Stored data
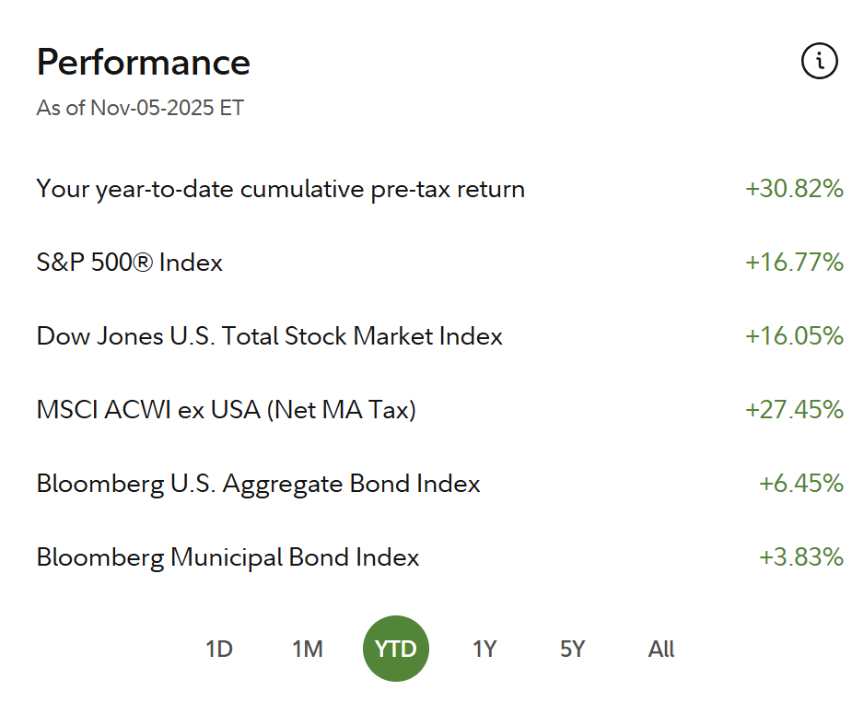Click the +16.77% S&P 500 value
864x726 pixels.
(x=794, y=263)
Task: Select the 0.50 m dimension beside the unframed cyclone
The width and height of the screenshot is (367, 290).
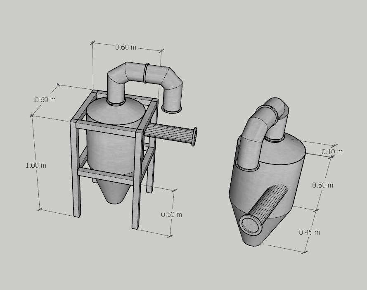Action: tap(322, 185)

* **WHAT TO WORK ON**
The lines wanted are those from the one with "Task: Select the" to the end of the entries above, repeated exactly, both ends included. Leave out the pictures.

* **YOUR RESPONSE**
Task: Select the 0.50 m dimension beside the unframed cyclone
The width and height of the screenshot is (367, 290).
Action: tap(322, 185)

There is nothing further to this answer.